Optimisation of whole-body PET/CT scanning protocols

Positron emission tomography (PET) has become one of the major tools for the in vivo localisation of positron-emitting tracers and now is performed routinely using (18)F-fluorodeoxyglucose (FDG) to answer important clinical questions including those in cardiology, neurology, psychiatry, and oncology. The latter application contributed largely to the wide acceptance of this imaging modality and its use in clinical diagnosis, staging, restaging, and assessment of tumour response to treatment. Dual-modality PET/CT systems have been operational for almost a decade since their inception. The complementarity between anatomic (CT) and functional or metabolic (PET) information provided in a “one-stop shop” has been the driving force of this technology.
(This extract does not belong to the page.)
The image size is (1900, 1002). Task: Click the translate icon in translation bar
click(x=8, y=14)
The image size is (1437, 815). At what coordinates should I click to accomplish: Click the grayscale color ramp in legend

Although combined anato-metabolic imaging is an obvious choice, the way to perform imaging is still an open issue. The tracers or combinations of tracers to be used, how the imaging should be done, when contrast-enhanced CT should be performed, what are the optimal acquisition and processing protocols, are all unanswered questions. Moreover, each data acquisition–processing combination may need to be independently optimised and validated. This paper briefly reviews the basic principles of dual-modality imaging and addresses some of the practical issues involved in optimising PET/CT scanning protocols in a clinical environment.